Arquivos Diários: 25 julho, 2011

LUCAS PAOLO comenta em “WOODY ALLEN, PARIS E O DILEMA DA CORAGEM – por enio squeff / são paulo”

Comentário:
“A menos que se esteja pessoalmente envolvido nela, a guerra é um estado de espírito contrário ao pensamento”. (Trecho de carte de Debussy a Igor Stravisnki)

Resta refletir o que é estar envolvido em tal situação de guerra. No caso de Borges, talvez mais que suas entrevistas, o “Elogio da Sombra” pode inferir a questão.

Elogio da Sombra – Jorge Luis Borges (trad. josely vianna baptista)

A velhice (este é o nome que os outros lhe dão)
pode ser o tempo de nossa felicidade.
O animal está morto ou quase morto.
Restam o homem e sua alma.
Vivo entre formas luminosas e vagas
que não são, ainda, a escuridão.

○ ○ ○ ○ ○ ○ ○

Problema proposto A. Pode reescrever como lista numerada, sem as linhas em branco, as linhas das entradas entre a que contém "2487x731 pixels. How" e a que contém "pyautogui.click(x=626, y=31)", inclusive? Deixe as imagens fora da resposta.

○ ○ ○ ○ ○ ○ ○

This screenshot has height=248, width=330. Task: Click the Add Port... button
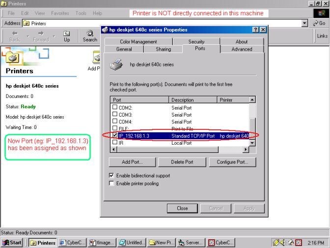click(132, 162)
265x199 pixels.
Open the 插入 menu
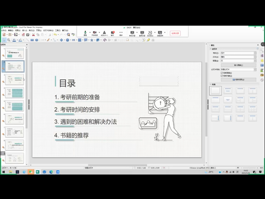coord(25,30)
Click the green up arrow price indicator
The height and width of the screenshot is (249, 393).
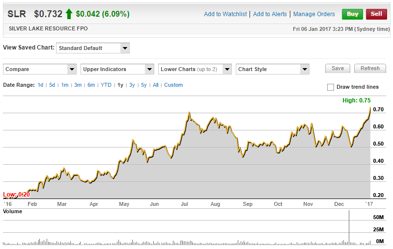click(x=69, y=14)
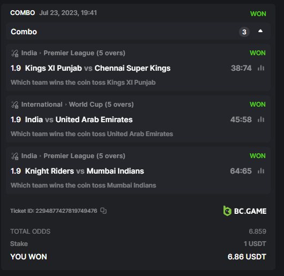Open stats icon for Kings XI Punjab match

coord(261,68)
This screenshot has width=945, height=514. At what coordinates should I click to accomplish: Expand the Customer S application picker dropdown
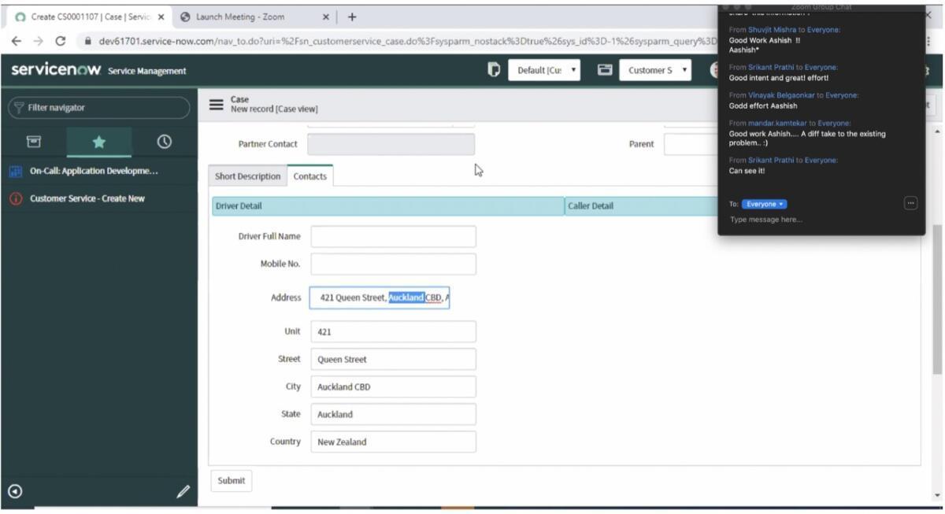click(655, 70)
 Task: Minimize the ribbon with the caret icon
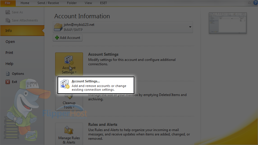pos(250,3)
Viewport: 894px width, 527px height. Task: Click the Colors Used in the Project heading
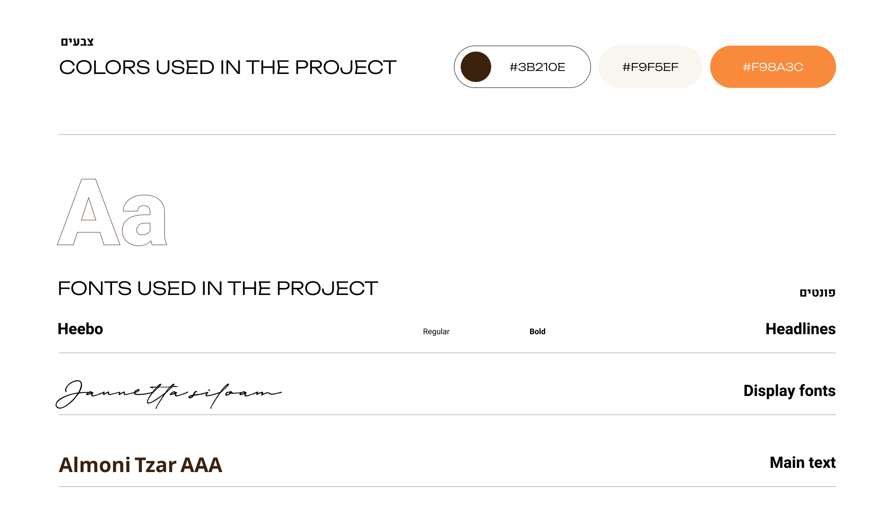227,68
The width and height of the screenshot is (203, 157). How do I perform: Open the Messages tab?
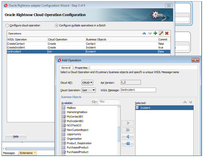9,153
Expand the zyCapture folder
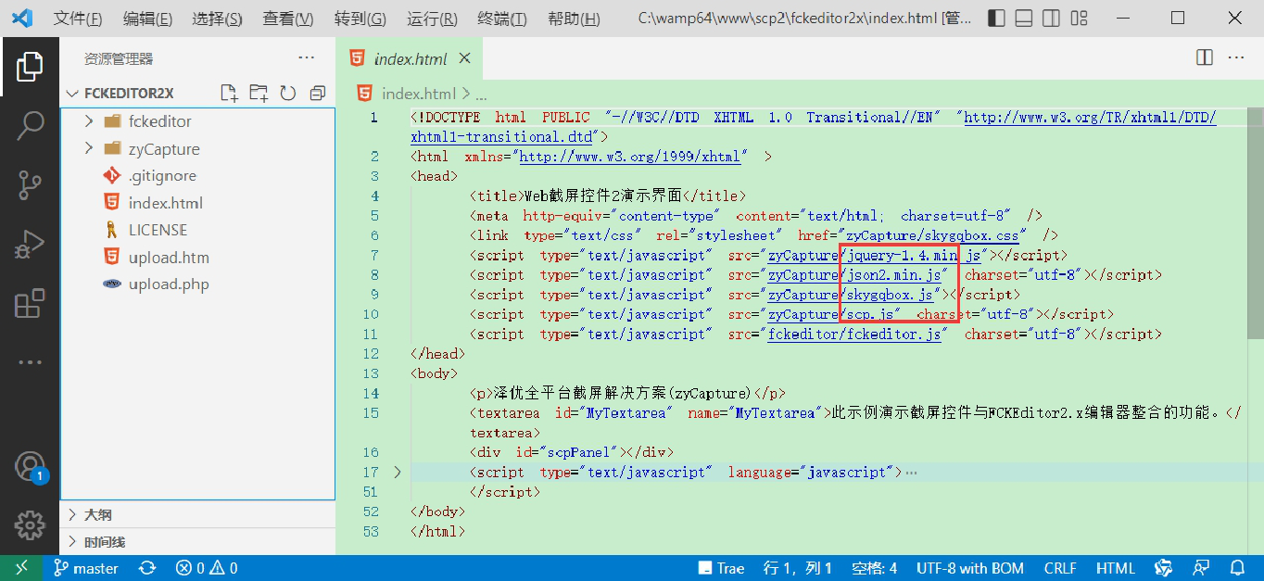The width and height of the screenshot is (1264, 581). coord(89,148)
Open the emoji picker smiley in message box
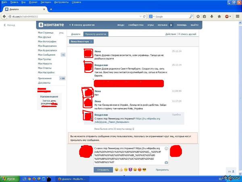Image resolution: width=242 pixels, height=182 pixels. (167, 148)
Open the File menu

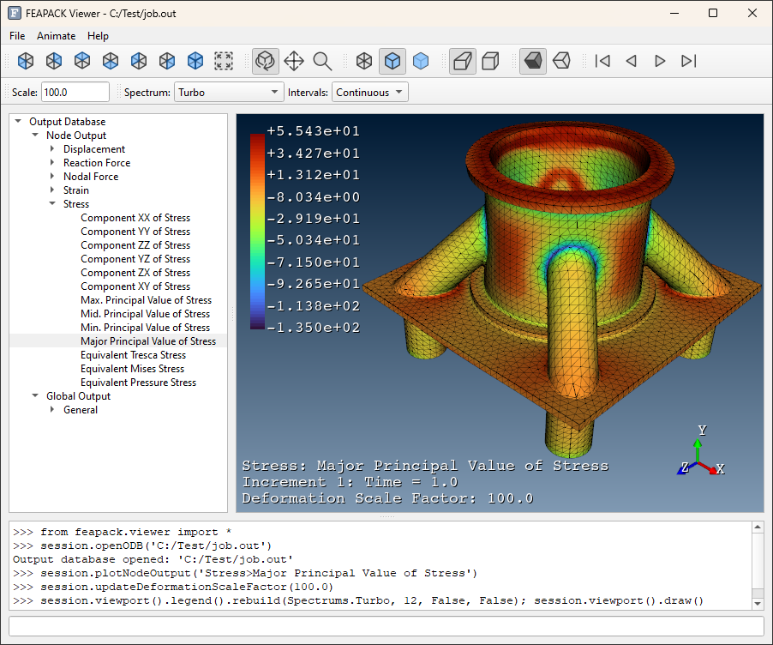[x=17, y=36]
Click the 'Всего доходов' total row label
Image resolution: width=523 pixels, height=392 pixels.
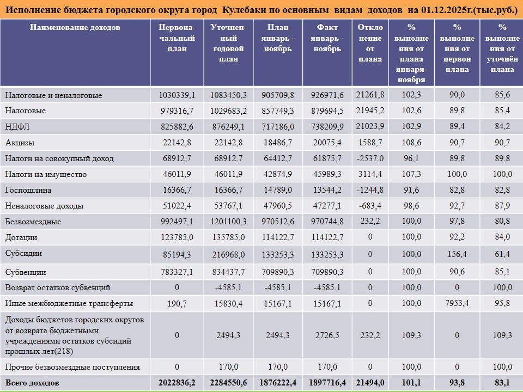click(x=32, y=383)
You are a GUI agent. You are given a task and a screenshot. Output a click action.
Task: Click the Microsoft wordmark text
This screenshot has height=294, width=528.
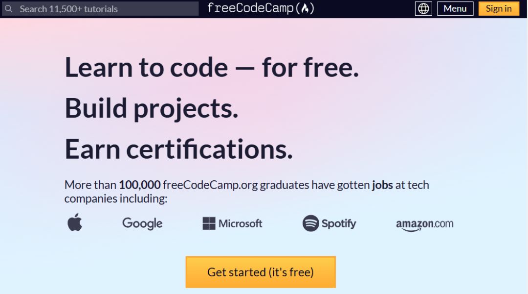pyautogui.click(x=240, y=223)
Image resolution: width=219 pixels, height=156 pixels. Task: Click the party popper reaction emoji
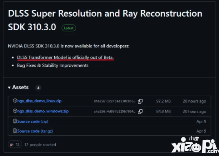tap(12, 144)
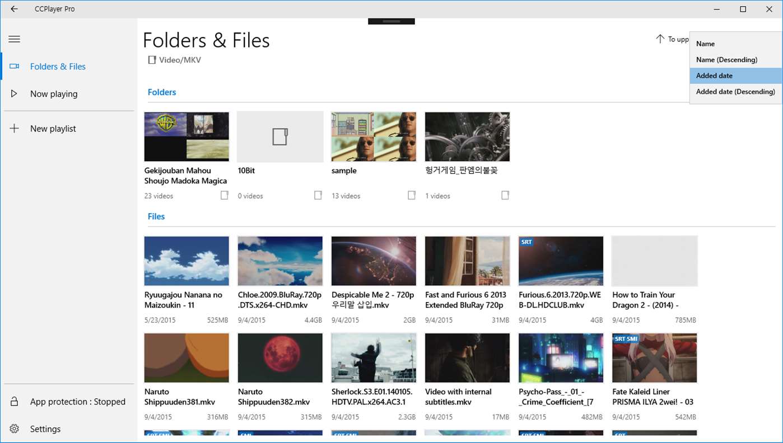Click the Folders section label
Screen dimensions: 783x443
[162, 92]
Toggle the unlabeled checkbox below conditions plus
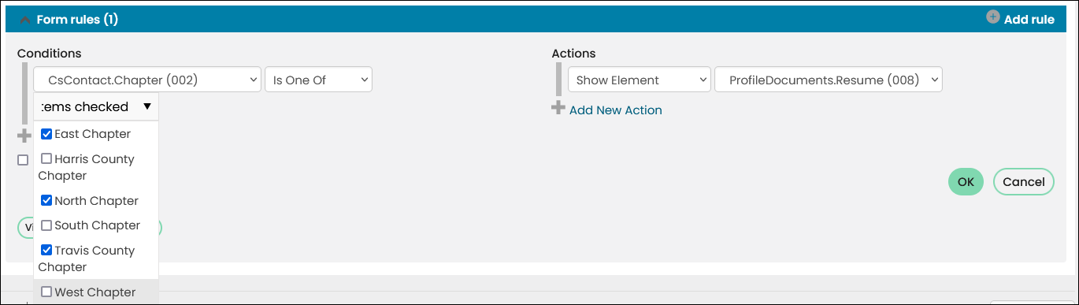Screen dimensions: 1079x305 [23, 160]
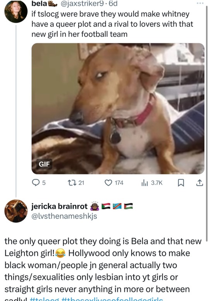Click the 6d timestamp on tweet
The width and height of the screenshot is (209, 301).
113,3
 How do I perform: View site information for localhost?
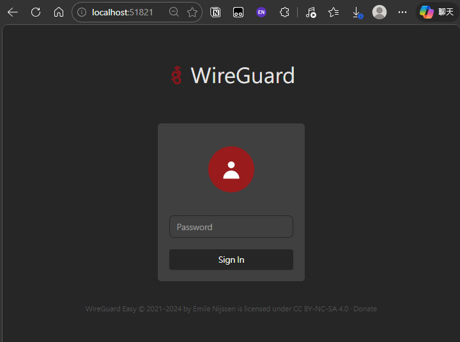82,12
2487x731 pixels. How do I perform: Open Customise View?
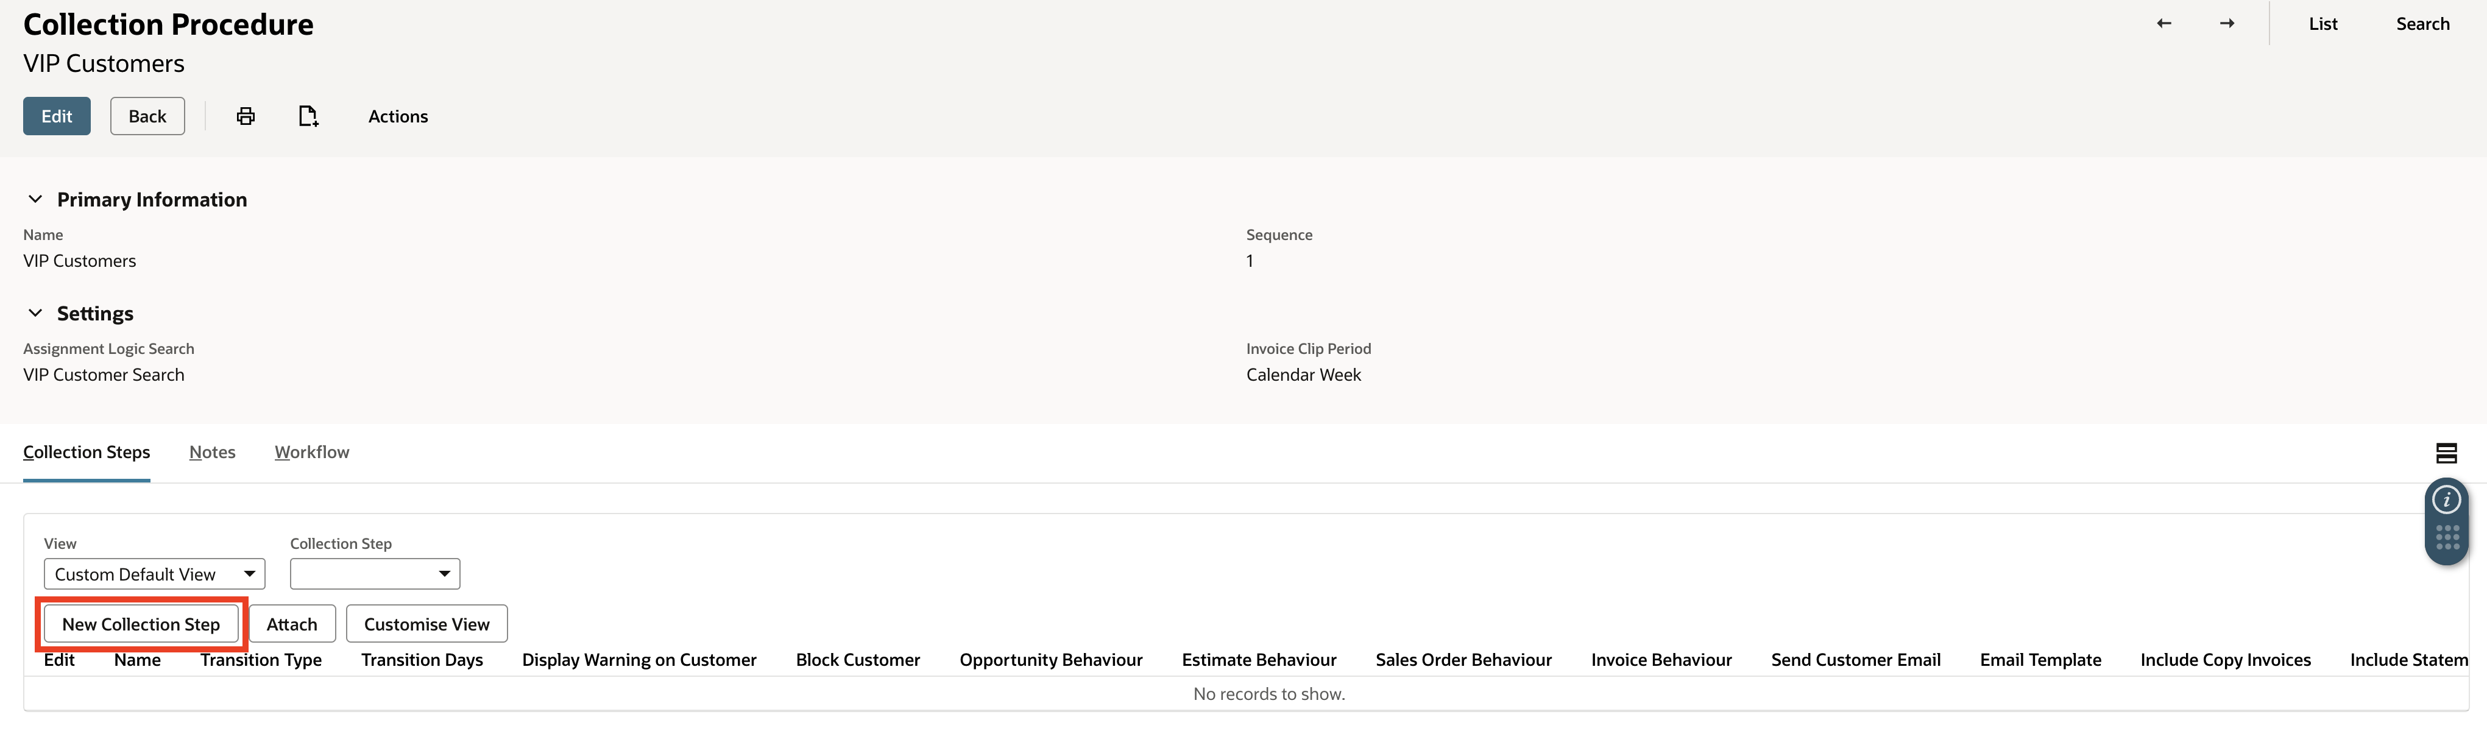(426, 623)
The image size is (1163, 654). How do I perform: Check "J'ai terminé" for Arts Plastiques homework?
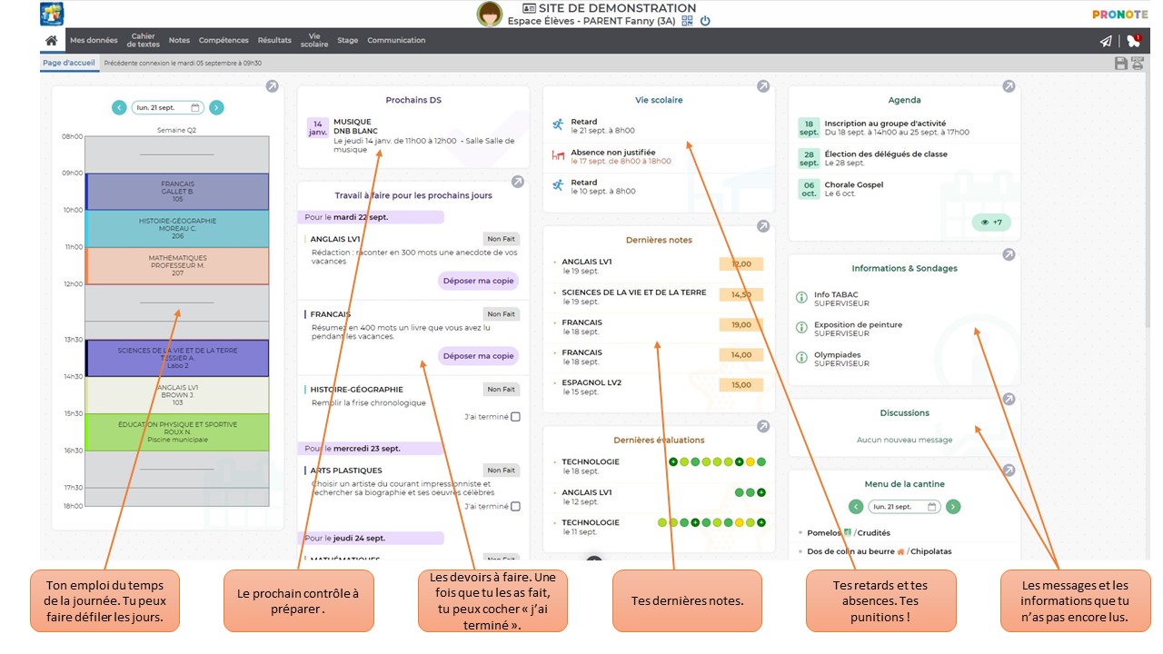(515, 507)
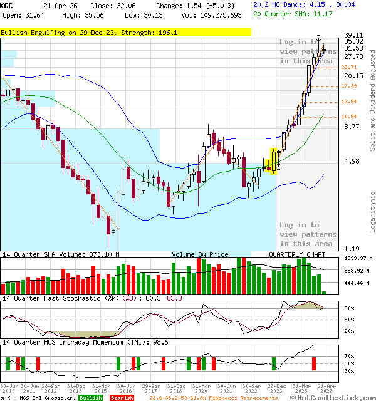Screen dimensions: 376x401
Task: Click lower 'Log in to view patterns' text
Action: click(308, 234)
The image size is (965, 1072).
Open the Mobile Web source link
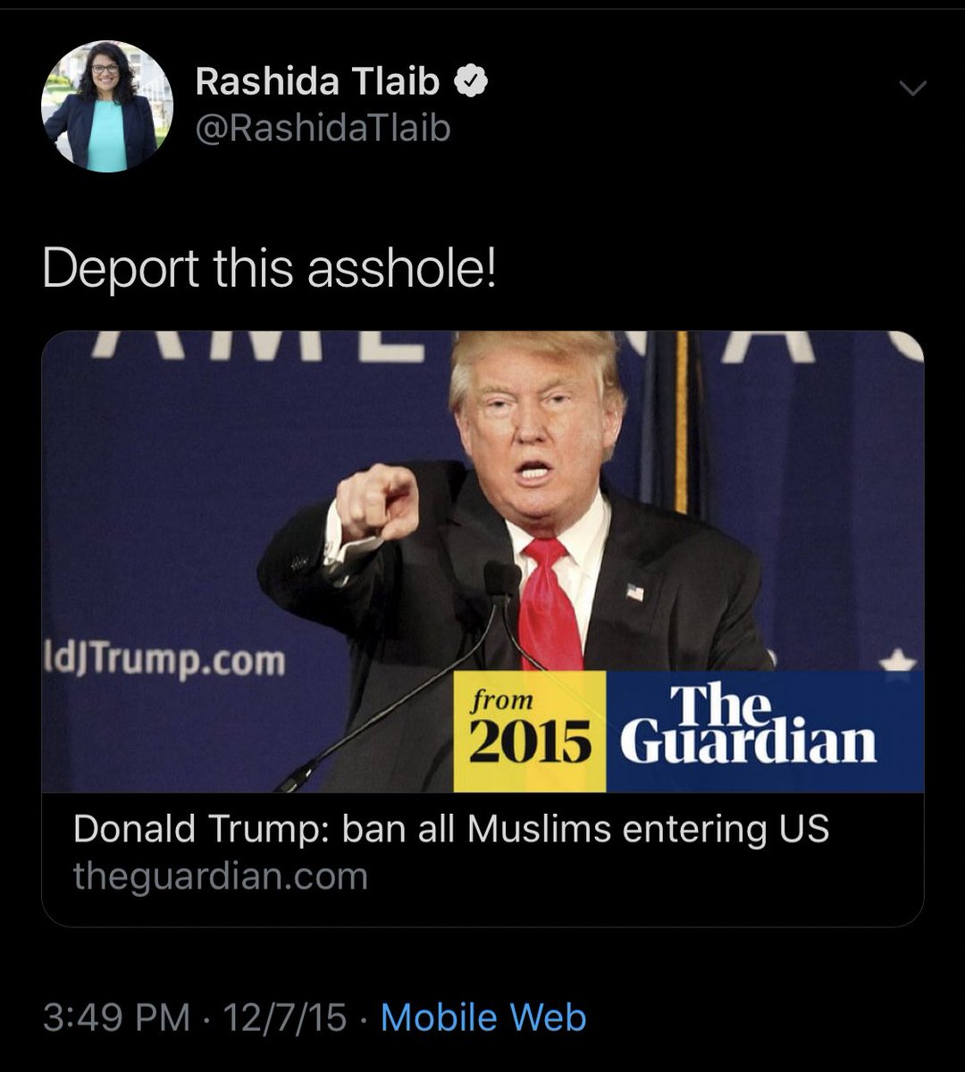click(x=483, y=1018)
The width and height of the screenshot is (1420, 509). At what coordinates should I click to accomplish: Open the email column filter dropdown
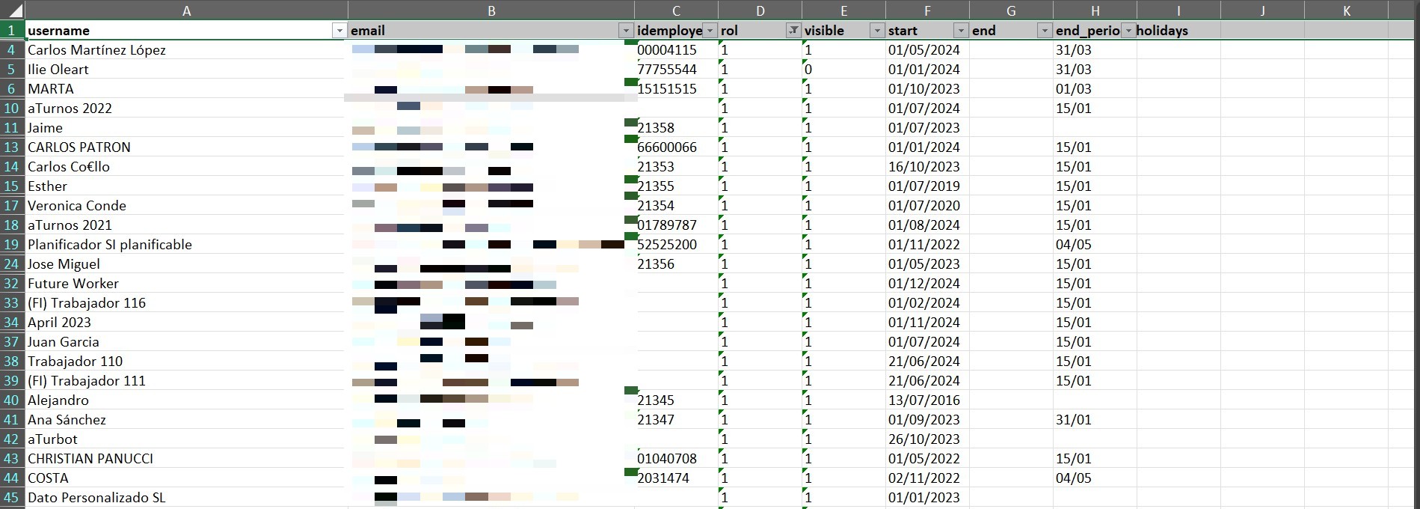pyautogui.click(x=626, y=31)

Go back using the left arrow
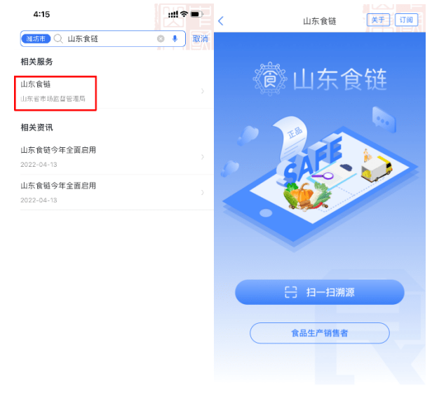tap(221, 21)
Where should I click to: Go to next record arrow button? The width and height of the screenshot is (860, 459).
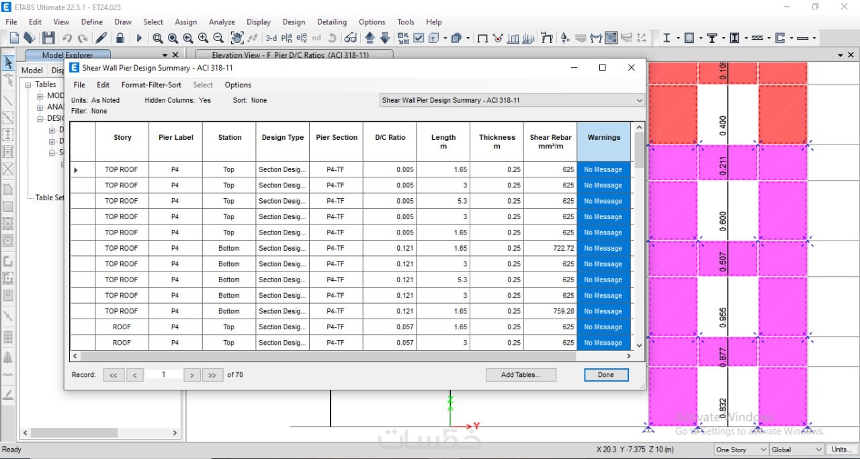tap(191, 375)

○ ○ ○ ○ ○ ○ ○

Problema proposto B. Como ficaria, de forma mais breve, o parágrafo do texto fornecido que começa com "Resta refletir o que é estar envolvido"?

Resposta completa A.
1. 2487x731 pixels. How do I perform: Open Customise View?
2. (426, 623)
3. The image size is (1163, 654). How do I perform: Check "J'ai terminé" for Arts Plastiques homework?
4. (515, 507)
5. Screen dimensions: 376x401
6. Task: Click lower 'Log in to view patterns' text
7. Action: click(308, 234)
8. The image size is (965, 1072).
9. Open the Mobile Web source link
10. click(x=483, y=1018)
11. The width and height of the screenshot is (1420, 509). At what coordinates should I click to accomplish: Open the email column filter dropdown
12. pyautogui.click(x=626, y=31)

Resposta completa B. É preciso pensar no que significa estar envolvido numa guerra. No caso de Borges, o "Elogio da Sombra" talvez esclareça a questão mais do que suas entrevistas.